What you are asked to do ::
Your reply should consist of the listing, copied exactly.

Exercise input ::

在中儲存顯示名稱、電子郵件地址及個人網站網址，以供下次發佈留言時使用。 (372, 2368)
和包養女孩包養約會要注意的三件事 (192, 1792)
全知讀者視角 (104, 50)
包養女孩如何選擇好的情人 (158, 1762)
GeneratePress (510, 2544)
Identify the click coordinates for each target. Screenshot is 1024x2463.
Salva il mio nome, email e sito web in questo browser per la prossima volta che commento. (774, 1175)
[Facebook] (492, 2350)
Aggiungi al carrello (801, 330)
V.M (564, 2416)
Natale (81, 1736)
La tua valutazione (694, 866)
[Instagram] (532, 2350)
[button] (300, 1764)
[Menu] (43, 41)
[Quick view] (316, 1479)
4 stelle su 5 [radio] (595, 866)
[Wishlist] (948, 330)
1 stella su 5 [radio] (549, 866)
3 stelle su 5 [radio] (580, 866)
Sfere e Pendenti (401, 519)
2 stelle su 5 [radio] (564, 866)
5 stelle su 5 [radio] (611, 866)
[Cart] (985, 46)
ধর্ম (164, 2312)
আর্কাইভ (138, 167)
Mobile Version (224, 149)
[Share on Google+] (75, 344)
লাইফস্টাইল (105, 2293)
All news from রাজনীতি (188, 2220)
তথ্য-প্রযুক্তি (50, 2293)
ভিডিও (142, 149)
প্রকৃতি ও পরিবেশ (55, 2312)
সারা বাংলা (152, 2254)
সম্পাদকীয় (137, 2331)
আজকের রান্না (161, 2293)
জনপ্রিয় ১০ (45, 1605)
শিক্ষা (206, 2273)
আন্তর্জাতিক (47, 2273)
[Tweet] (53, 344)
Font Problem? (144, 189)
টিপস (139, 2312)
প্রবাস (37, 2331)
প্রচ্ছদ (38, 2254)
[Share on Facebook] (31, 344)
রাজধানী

Response to the task ::
在中儲存顯示名稱、電子郵件地址及個人網站網址，以供下次發佈留言時使用。 (372, 2368)
和包養女孩包養約會要注意的三件事 (192, 1792)
全知讀者視角 (104, 50)
包養女孩如何選擇好的情人 (158, 1762)
GeneratePress (510, 2544)
Identify the click coordinates for each target. Screenshot is 1024x2463.
Salva il mio nome, email e sito web in questo browser per la prossima volta che commento. (774, 1175)
[Facebook] (492, 2350)
Aggiungi al carrello (801, 330)
V.M (564, 2416)
Natale (81, 1736)
La tua valutazione (694, 866)
[Instagram] (532, 2350)
[button] (300, 1764)
[Menu] (43, 41)
[Quick view] (316, 1479)
4 stelle su 5 [radio] (595, 866)
[Wishlist] (948, 330)
1 stella su 5 [radio] (549, 866)
3 stelle su 5 [radio] (580, 866)
Sfere e Pendenti (401, 519)
2 stelle su 5 [radio] (564, 866)
5 stelle su 5 [radio] (611, 866)
[Cart] (985, 46)
ধর্ম (164, 2312)
আর্কাইভ (138, 167)
Mobile Version (224, 149)
[Share on Google+] (75, 344)
লাইফস্টাইল (105, 2293)
All news from রাজনীতি (188, 2220)
তথ্য-প্রযুক্তি (50, 2293)
ভিডিও (142, 149)
প্রকৃতি ও পরিবেশ (55, 2312)
সারা বাংলা (152, 2254)
সম্পাদকীয় (137, 2331)
আজকের রান্না (161, 2293)
জনপ্রিয় ১০ (45, 1605)
শিক্ষা (206, 2273)
আন্তর্জাতিক (47, 2273)
[Tweet] (53, 344)
Font Problem? (144, 189)
টিপস (139, 2312)
প্রবাস (37, 2331)
প্রচ্ছদ (38, 2254)
[Share on Facebook] (31, 344)
রাজধানী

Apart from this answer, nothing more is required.